### Problem details
Print the data that follows exactly, leaving nothing out.

### Record excerpts

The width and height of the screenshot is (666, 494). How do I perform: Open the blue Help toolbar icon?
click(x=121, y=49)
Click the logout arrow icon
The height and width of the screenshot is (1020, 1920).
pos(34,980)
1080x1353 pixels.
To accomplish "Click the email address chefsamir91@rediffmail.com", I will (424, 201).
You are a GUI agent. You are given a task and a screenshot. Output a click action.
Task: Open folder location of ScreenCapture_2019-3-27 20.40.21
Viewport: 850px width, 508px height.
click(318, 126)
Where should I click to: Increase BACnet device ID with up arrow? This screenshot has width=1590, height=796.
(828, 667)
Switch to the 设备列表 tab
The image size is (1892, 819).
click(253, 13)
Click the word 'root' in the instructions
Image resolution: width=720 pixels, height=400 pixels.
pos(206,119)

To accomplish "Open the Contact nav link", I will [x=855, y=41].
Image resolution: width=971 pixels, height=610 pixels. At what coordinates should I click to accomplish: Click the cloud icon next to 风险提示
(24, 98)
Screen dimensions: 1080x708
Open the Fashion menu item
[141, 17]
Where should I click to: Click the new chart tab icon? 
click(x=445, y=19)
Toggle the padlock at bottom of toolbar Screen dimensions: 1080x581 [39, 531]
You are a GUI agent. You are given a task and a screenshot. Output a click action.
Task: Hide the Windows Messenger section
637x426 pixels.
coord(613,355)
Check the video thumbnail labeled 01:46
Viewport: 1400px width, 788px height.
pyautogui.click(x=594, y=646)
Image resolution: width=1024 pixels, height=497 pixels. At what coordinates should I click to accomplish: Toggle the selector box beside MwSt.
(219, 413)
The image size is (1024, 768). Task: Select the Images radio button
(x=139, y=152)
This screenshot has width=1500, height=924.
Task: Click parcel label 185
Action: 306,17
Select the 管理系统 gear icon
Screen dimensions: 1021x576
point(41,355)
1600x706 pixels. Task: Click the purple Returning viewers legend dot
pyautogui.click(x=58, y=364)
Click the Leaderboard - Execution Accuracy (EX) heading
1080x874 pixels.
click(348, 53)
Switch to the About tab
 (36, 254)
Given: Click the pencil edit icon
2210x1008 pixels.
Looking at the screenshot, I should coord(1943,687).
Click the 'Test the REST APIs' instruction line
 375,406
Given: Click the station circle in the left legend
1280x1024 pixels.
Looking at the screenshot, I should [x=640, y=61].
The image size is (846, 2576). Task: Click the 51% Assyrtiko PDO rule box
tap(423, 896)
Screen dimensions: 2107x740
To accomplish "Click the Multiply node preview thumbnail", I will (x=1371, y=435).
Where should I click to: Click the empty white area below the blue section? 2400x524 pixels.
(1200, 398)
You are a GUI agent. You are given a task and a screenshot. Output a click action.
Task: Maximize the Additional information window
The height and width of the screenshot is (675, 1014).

### Exercise response
The width and height of the screenshot is (666, 494). How do I perform: Open the blue Help toolbar icon?
click(x=121, y=49)
Click the logout arrow icon
The height and width of the screenshot is (1020, 1920).
pos(34,980)
1080x1353 pixels.
To accomplish "Click the email address chefsamir91@rediffmail.com", I will (424, 201).
You are a GUI agent. You are given a task and a screenshot. Output a click action.
Task: Open folder location of ScreenCapture_2019-3-27 20.40.21
Viewport: 850px width, 508px height.
click(318, 126)
Where should I click to: Increase BACnet device ID with up arrow? This screenshot has width=1590, height=796.
(828, 667)
Switch to the 设备列表 tab
The image size is (1892, 819).
click(253, 13)
Click the word 'root' in the instructions
Image resolution: width=720 pixels, height=400 pixels.
pos(206,119)

To accomplish "Open the Contact nav link", I will [x=855, y=41].
Image resolution: width=971 pixels, height=610 pixels. At what coordinates should I click to accomplish: Click the cloud icon next to 风险提示
(24, 98)
Screen dimensions: 1080x708
Open the Fashion menu item
[141, 17]
Where should I click to: Click the new chart tab icon? 
click(x=445, y=19)
Toggle the padlock at bottom of toolbar Screen dimensions: 1080x581 [39, 531]
You are a GUI agent. You are given a task and a screenshot. Output a click action.
Task: Hide the Windows Messenger section
637x426 pixels.
coord(613,355)
Check the video thumbnail labeled 01:46
Viewport: 1400px width, 788px height.
pyautogui.click(x=594, y=646)
Image resolution: width=1024 pixels, height=497 pixels. At what coordinates should I click to accomplish: Toggle the selector box beside MwSt.
(219, 413)
The image size is (1024, 768). Task: Select the Images radio button
(x=139, y=152)
This screenshot has width=1500, height=924.
Task: Click parcel label 185
Action: 306,17
Select the 管理系统 gear icon
Screen dimensions: 1021x576
point(41,355)
1600x706 pixels. Task: Click the purple Returning viewers legend dot
pyautogui.click(x=58, y=364)
Click the Leaderboard - Execution Accuracy (EX) heading
1080x874 pixels.
click(348, 53)
Switch to the About tab
 (36, 254)
Given: Click the pencil edit icon
2210x1008 pixels.
Looking at the screenshot, I should coord(1943,687).
Click the 'Test the REST APIs' instruction line
 375,406
Given: Click the station circle in the left legend
1280x1024 pixels.
Looking at the screenshot, I should [x=640, y=61].
The image size is (846, 2576). Task: Click the 51% Assyrtiko PDO rule box
tap(423, 896)
Screen dimensions: 2107x740
To accomplish "Click the Multiply node preview thumbnail", I will (x=1371, y=435).
Where should I click to: Click the empty white area below the blue section? 2400x524 pixels.
(1200, 398)
You are a GUI agent. You are given a task and a screenshot. Output a click action.
Task: Maximize the Additional information window
The height and width of the screenshot is (675, 1014).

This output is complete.